▶ _Text passage_:
+--

Panama's Minister Denies
Links to Colombia Drug
Lord
Panama's foreign
minister, Samuel Lewis
Navarro, a possible
presidential hopeful, on
Monday denied a
newspaper report that he
had business contacts
with one of Colombia's
top drug dealers.
Lewis Navarro described
as "absolutely false"
allegations that he had
dealings with Jose
Nelson Urrego, a former
communications head for
Colombia's powerful
Norte del Valle cocaine
cartel who was captured
in Sept. 2007.
"I have not known, do
not know and have never
had contact with Mr.
Nelson Urrego in my 50
years of life," Lewis
Navarro said a
statement.
Nelson Urrego said in an
interview with Miami's
Nuevo Herald newspaper,
published on Sunday,
that he had talked to
Lewis Navarro about
selling him a $12
million Pacific island
before his arrest last
year.
The interview was picked
up by Panama's
newspapers, stirring
controversy as Urrego is
known to have lived
undetected in Panama for
at least three years
before his arrest.

+--

▶ _Screenshot and document pointing data_:
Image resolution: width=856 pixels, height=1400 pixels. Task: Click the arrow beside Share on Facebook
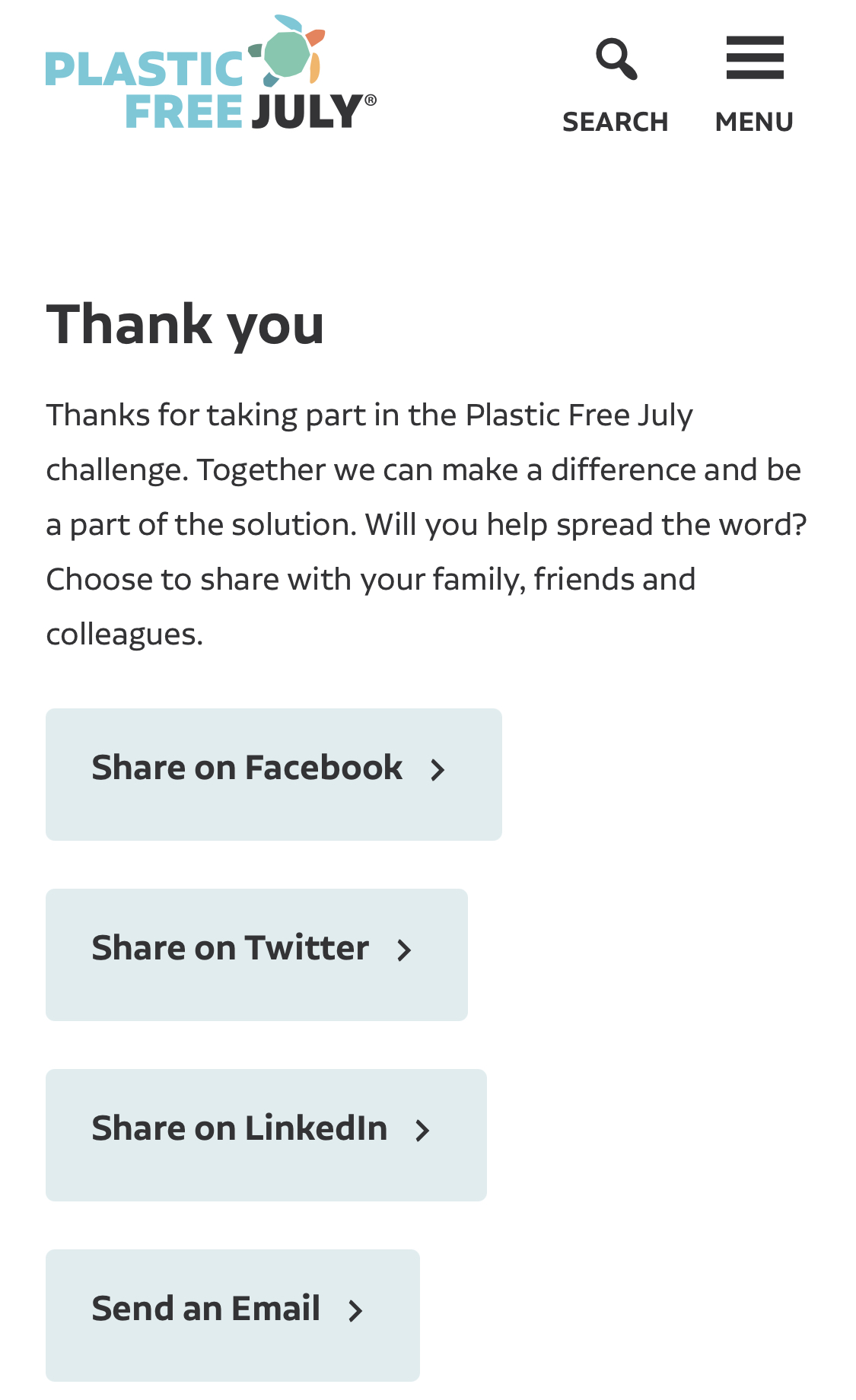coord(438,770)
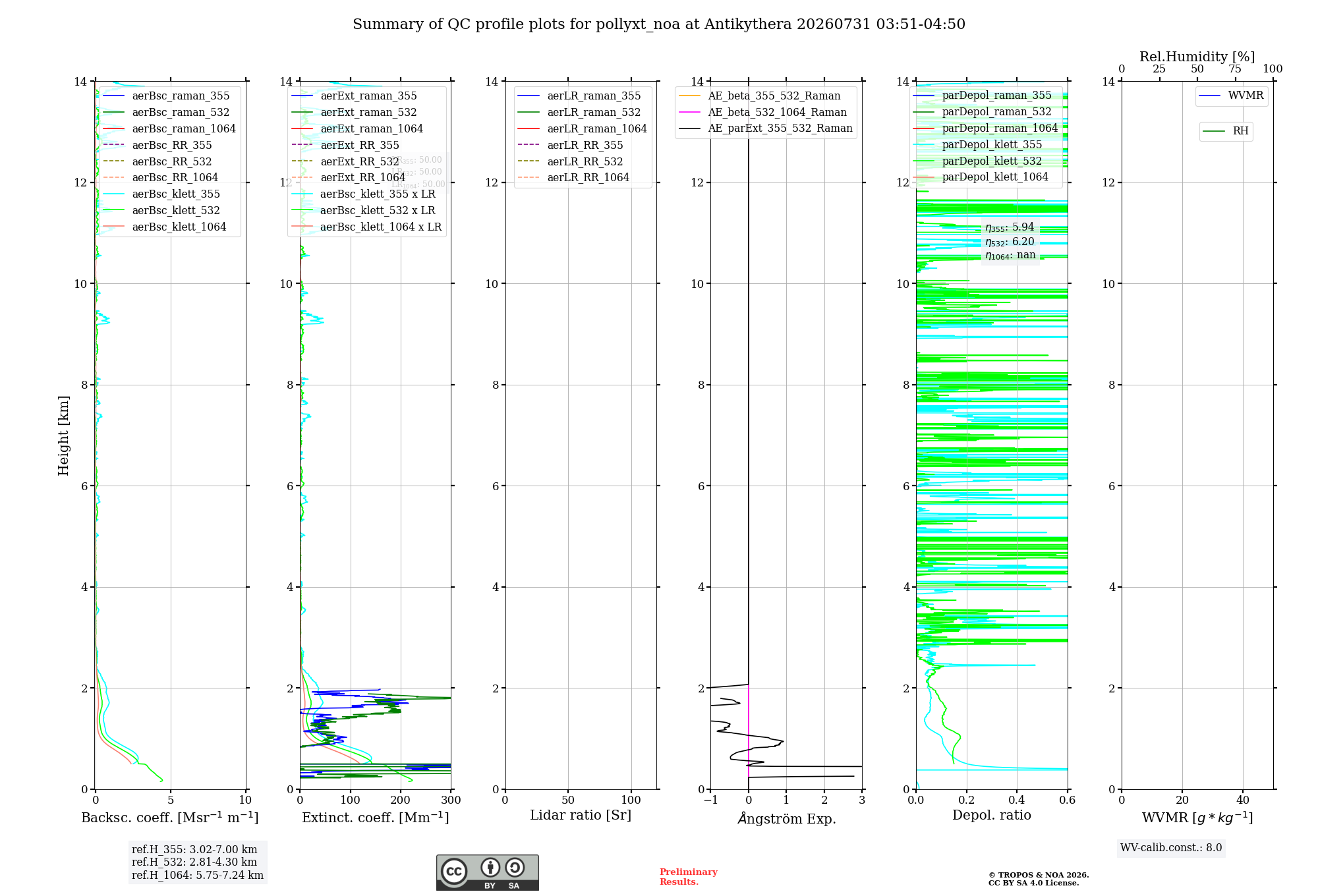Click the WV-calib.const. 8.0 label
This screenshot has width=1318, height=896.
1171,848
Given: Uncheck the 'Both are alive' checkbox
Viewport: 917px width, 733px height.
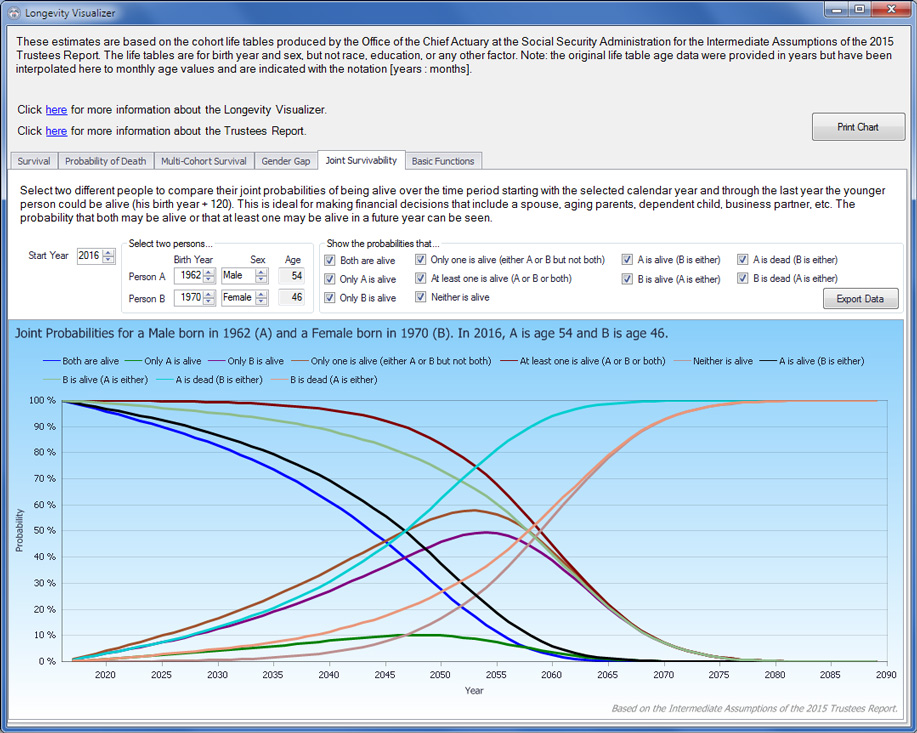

+--

▶ _Challenges_:
(A) Translate this sentence from the Panama drug-link article into Spanish: "The interview was picked up by Panama's newspapers, stirring controversy as Urrego is known to have lived undetected in Panama for at least three years before his arrest."
(B) From the Panama drug-link article, copy the passage between "allegations that he" and "contact with Mr.", inclusive.

▶ _Solution list_:
(A) La entrevista fue retomada por los periódicos de Panamá, lo que generó polémica, ya que se sabe que Urrego vivió sin ser detectado en Panamá durante al menos tres años antes de su arresto.

(B)
allegations that he had
dealings with Jose
Nelson Urrego, a former
communications head for
Colombia's powerful
Norte del Valle cocaine
cartel who was captured
in Sept. 2007.
"I have not known, do
not know and have never
had contact with Mr.